- Exercise task -
Copy everything in the listing from the line containing "Task: Click the Fixed Value pencil icon" down to the line containing "pos(523,75)", both ends included, keeping each line unchanged.

******************************

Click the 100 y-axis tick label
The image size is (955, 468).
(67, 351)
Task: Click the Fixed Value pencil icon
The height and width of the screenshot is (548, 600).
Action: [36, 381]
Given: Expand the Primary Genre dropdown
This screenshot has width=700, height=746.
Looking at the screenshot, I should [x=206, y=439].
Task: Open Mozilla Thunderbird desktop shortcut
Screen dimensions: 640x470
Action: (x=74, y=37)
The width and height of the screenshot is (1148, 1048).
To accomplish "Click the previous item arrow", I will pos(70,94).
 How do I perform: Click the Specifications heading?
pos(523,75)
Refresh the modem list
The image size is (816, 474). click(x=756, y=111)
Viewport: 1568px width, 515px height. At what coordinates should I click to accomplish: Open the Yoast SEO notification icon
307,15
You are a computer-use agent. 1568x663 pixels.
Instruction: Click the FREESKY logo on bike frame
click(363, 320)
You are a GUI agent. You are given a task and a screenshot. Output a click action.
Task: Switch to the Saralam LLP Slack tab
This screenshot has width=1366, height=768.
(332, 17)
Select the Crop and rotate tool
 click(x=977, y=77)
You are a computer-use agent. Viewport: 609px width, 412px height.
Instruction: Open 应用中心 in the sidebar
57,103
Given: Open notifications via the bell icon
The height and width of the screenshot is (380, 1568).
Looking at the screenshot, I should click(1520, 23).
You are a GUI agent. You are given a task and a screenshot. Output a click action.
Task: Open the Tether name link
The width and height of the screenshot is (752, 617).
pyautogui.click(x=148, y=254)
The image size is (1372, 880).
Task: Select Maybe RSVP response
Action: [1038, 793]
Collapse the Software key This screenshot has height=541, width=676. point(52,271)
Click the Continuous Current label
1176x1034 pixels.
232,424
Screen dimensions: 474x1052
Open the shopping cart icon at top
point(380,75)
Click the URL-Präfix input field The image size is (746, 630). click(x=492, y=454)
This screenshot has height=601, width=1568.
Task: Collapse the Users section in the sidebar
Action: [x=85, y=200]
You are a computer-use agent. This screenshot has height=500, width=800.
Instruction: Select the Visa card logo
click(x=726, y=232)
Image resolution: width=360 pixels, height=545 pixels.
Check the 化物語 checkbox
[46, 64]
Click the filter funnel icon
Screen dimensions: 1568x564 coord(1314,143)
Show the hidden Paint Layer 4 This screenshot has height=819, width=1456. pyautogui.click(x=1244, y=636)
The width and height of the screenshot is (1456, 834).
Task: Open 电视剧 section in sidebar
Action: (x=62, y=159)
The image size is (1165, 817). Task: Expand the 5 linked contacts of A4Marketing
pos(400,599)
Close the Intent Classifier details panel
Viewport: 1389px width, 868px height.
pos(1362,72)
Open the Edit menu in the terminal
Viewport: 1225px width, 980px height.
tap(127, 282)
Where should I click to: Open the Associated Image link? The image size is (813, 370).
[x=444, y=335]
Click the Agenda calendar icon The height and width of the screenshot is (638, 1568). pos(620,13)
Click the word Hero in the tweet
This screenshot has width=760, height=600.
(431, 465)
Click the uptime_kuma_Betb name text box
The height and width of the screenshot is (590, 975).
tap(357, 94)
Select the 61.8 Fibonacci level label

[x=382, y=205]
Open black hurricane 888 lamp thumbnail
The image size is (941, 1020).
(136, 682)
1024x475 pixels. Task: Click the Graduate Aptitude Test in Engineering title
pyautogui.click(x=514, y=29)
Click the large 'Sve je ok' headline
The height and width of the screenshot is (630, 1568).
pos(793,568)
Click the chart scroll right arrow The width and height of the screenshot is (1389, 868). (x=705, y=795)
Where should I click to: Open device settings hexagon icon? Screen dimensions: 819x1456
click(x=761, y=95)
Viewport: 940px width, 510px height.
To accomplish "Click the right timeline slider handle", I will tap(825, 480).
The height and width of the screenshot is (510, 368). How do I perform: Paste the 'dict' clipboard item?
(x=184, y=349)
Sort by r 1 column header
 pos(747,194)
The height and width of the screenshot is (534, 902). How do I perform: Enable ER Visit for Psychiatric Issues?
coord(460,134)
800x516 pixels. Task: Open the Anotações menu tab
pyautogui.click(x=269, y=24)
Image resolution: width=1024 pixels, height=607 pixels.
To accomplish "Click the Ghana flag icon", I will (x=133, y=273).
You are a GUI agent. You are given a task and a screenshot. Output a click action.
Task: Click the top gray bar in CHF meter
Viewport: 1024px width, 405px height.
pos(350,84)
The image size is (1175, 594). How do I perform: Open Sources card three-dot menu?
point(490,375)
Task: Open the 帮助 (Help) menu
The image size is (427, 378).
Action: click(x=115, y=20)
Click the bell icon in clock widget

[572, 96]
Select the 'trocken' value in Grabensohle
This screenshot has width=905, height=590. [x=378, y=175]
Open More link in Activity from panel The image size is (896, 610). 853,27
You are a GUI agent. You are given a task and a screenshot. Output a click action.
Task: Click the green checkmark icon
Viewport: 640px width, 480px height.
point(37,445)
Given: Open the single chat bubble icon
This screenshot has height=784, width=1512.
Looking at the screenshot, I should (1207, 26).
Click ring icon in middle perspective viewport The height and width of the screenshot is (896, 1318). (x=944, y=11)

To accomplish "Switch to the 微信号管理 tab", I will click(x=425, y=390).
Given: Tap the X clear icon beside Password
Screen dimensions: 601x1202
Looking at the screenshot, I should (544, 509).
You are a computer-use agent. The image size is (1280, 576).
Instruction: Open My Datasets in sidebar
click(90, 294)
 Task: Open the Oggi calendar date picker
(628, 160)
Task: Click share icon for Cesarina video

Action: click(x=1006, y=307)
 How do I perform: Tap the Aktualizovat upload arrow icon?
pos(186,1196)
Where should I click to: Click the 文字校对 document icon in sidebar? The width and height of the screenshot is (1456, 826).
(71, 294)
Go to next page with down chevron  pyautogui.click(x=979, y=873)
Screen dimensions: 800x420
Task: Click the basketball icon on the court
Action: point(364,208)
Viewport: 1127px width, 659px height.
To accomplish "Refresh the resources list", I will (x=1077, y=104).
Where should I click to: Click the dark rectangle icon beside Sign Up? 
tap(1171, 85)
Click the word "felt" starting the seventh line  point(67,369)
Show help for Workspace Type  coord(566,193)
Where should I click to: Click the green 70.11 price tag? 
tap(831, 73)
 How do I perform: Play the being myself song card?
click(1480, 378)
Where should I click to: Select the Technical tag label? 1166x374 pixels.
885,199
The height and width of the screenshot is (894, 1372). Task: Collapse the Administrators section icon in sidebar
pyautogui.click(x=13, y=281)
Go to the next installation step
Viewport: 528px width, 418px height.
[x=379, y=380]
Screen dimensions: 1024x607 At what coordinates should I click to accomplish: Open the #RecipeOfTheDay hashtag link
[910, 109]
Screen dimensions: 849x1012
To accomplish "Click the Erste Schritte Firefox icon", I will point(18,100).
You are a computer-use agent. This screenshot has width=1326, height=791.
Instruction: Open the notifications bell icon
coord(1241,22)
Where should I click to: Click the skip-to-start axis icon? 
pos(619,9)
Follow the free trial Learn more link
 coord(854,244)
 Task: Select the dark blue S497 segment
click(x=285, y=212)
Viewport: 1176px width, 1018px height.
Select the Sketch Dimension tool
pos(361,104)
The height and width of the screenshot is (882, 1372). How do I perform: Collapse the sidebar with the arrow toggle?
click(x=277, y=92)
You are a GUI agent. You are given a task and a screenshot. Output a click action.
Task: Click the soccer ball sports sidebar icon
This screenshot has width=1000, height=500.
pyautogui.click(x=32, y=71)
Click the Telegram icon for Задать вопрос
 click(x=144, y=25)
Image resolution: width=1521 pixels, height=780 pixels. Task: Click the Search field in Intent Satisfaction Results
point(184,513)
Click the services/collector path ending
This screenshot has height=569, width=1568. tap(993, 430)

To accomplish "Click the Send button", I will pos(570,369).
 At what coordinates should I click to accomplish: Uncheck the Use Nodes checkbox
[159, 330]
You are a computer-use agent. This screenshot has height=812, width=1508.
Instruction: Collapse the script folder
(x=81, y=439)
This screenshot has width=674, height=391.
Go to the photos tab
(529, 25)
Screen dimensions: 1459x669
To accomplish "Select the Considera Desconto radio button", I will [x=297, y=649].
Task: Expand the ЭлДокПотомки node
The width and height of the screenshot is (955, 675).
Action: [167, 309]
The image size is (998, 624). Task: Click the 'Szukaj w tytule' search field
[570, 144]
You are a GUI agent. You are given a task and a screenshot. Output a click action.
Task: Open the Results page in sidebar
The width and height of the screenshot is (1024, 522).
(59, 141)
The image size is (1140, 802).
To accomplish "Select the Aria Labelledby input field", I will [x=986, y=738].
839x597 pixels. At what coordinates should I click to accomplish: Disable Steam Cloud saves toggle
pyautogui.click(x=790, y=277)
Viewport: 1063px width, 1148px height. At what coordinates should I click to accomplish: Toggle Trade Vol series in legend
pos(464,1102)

******************************

- Problem solution -
Task: Click the Fixed Value pencil icon
The height and width of the screenshot is (548, 600).
Action: [36, 381]
Given: Expand the Primary Genre dropdown
This screenshot has width=700, height=746.
Looking at the screenshot, I should [x=206, y=439].
Task: Open Mozilla Thunderbird desktop shortcut
Screen dimensions: 640x470
Action: (x=74, y=37)
The width and height of the screenshot is (1148, 1048).
To accomplish "Click the previous item arrow", I will pos(70,94).
 How do I perform: Click the Specifications heading?
pos(523,75)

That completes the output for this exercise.